■ **The data**:
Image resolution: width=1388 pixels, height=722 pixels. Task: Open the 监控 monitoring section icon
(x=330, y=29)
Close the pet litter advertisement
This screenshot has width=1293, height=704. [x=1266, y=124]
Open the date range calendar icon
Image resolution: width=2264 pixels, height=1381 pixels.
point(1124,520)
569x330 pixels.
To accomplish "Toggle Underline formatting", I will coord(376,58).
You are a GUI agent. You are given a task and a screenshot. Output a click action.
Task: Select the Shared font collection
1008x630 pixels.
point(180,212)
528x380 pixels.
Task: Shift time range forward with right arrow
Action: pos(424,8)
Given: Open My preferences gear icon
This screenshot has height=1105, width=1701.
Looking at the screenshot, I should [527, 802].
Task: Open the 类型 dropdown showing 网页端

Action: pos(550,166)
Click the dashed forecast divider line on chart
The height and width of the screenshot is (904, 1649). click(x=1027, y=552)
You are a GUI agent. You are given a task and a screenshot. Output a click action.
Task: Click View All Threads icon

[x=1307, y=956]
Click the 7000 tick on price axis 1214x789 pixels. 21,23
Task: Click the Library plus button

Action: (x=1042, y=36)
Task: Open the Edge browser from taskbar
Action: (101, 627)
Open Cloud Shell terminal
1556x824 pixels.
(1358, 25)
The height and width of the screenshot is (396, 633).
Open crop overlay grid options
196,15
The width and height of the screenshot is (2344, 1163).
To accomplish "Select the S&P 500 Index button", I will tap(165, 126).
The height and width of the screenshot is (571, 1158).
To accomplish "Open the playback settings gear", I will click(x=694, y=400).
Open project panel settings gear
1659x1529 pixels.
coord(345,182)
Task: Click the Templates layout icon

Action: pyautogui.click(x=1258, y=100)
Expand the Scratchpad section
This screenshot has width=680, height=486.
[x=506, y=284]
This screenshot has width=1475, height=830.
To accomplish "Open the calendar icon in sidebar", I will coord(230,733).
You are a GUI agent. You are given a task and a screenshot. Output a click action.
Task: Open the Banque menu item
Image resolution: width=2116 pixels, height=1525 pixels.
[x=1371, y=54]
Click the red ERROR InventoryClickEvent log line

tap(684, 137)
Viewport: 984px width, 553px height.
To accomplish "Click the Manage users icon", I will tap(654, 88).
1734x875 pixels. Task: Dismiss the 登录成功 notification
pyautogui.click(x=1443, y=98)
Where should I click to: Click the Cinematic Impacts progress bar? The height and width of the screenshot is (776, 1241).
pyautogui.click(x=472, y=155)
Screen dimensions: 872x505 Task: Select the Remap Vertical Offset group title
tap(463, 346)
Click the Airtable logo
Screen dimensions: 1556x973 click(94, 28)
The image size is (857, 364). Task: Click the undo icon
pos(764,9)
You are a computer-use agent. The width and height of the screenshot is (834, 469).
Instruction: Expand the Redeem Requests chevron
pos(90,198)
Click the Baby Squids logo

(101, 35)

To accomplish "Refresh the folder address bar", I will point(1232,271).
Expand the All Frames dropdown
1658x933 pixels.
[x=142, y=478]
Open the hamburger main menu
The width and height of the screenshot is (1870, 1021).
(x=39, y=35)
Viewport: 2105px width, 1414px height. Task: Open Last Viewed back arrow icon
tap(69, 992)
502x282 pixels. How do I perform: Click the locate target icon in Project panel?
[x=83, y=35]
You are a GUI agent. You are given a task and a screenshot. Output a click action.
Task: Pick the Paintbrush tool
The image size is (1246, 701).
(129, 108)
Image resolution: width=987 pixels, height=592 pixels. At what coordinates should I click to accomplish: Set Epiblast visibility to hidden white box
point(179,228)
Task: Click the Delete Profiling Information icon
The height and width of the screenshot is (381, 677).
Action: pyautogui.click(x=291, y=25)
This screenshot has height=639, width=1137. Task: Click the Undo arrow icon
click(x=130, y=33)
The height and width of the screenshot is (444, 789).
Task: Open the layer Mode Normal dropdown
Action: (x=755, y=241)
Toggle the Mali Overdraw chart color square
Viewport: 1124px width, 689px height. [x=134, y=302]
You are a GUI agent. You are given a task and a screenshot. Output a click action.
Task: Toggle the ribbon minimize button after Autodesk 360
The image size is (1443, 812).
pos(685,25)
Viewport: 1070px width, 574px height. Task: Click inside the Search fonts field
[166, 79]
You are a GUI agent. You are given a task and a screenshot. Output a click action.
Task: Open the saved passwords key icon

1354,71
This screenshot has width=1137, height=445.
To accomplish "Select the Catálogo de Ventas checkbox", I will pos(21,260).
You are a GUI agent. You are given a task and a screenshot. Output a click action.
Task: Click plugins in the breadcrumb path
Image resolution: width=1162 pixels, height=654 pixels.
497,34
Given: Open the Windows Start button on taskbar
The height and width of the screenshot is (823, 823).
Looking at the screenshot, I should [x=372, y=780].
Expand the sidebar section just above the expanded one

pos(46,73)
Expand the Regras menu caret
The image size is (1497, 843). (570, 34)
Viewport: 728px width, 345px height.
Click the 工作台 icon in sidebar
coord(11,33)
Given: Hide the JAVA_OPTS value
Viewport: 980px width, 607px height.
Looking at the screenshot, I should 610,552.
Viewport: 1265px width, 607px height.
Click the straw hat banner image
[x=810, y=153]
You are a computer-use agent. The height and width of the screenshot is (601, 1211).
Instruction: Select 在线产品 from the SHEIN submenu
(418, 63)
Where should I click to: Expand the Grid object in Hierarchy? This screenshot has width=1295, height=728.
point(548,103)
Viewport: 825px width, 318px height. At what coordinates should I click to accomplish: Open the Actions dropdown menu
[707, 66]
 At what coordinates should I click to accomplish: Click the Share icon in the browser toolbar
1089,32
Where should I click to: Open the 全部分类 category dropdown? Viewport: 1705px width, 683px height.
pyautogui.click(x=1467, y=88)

■ **What to work on**:
What lines in the material above include "calendar"? Copy every one of them.

■ **Expected output**:
Open the date range calendar icon
To accomplish "Open the calendar icon in sidebar", I will coord(230,733).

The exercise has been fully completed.